Lise Meitner source: Wired

Having said that there are many physicists from the 20th century who never won it either. In this category I would include Georges Lemaître (Father of the Big Bang), Henri Poincare (first to propose Gravitational waves), Nikola Tesla (he was more of an Engineer but boy did he know to apply Physics), Edwin Hubble (quantified the expansion of the universe), Satyendra Nath Bose (his work in Quantum mechanics allowed for the development of Bose-Einstein statistics and the fifth state of matter…the Bose-Einstein condensate), Chien-Shiung Wu (conducted the famous Wu experiment that contradicted the law of parity), Jocelyn Bell (discovered the first rotating neutron star - pulsar) and Stephen Hawking (of Black Hole, Singularity and Hawking radiation fame)

George Lemaître - Belgium Priest and Astronomer source: Independent

Chien-Shiung Wu source: nsf.gov

Satyendra Nath Bose source: The Wire

Were their contribution greater than Meitner’s?

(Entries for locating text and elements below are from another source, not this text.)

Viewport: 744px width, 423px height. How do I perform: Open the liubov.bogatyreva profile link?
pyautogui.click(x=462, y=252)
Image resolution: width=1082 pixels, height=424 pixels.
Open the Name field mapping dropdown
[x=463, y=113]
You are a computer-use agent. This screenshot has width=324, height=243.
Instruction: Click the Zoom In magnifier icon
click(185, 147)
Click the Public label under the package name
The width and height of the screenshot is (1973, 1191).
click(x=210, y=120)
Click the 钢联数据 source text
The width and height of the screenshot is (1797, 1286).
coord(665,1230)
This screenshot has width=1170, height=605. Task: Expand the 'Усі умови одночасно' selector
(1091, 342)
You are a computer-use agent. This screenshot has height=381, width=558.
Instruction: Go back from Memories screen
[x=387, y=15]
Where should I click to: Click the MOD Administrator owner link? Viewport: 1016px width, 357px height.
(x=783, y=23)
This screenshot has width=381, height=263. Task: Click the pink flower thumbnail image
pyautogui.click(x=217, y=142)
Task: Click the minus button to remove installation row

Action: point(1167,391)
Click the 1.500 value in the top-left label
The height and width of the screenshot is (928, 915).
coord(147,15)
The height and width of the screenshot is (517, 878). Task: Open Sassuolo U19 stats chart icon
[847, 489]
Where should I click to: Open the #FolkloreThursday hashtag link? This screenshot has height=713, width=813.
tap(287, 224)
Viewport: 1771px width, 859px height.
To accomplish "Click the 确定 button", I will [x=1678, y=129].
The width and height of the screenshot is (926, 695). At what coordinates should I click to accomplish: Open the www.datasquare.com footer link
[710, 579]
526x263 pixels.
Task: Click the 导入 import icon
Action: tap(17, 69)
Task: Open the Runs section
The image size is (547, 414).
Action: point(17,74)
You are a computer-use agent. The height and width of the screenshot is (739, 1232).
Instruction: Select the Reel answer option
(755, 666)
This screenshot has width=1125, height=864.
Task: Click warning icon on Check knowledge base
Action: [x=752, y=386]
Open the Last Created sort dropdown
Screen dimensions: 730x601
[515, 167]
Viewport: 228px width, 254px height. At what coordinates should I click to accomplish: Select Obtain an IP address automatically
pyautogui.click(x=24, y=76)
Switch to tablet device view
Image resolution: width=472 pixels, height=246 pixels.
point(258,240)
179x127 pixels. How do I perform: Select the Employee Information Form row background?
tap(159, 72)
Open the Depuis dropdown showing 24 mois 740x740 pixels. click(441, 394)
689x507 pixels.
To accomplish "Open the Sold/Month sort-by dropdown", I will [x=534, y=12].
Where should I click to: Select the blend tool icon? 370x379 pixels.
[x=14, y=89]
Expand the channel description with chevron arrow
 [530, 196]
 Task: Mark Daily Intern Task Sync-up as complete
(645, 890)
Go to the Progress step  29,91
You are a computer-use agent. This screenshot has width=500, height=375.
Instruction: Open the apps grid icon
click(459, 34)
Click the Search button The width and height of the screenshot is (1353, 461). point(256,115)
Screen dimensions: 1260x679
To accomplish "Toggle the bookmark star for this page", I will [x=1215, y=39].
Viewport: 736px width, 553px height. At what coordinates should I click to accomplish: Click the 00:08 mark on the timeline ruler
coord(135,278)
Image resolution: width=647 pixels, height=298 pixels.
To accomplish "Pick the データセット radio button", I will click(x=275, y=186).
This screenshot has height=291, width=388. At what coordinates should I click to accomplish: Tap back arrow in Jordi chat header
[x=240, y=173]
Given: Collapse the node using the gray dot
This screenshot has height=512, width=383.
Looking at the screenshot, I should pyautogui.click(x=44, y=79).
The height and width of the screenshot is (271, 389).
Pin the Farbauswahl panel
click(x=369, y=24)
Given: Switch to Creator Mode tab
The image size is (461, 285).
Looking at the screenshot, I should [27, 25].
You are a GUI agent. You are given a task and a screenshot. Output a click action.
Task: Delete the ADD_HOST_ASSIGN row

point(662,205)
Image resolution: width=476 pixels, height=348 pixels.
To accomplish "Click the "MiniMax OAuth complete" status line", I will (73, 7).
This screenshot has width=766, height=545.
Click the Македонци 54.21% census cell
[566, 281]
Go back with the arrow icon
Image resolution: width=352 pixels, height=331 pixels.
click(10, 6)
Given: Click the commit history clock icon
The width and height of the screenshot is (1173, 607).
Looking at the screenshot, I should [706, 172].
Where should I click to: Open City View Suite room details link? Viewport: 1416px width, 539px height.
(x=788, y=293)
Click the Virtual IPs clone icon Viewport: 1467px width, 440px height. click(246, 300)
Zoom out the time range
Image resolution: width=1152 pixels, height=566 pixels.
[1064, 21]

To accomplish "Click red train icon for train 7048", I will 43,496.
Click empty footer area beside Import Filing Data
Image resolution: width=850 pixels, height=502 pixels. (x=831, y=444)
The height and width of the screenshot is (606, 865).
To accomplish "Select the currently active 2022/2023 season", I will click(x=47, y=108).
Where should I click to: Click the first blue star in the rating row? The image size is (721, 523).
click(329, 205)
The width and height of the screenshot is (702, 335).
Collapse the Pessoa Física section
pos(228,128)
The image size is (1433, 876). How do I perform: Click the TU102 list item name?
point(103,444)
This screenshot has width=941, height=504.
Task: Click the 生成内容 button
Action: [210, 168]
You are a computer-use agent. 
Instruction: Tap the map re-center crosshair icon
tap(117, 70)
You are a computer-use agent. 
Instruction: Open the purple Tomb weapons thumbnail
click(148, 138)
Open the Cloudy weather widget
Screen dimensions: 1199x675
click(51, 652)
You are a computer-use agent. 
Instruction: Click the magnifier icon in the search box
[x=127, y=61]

It is difficult to say. One of the problems worth noting is that although there is a history of the Prize overlooking several figures (politics often plays a part) what also happens is that key contributors often pass away before their achievement is officially recognized at the Nobel Level. This is tragic.

Science though as an intellectual pursuit in and of itself, will forever be indebted to each and every one of them and this is what ultimately matters.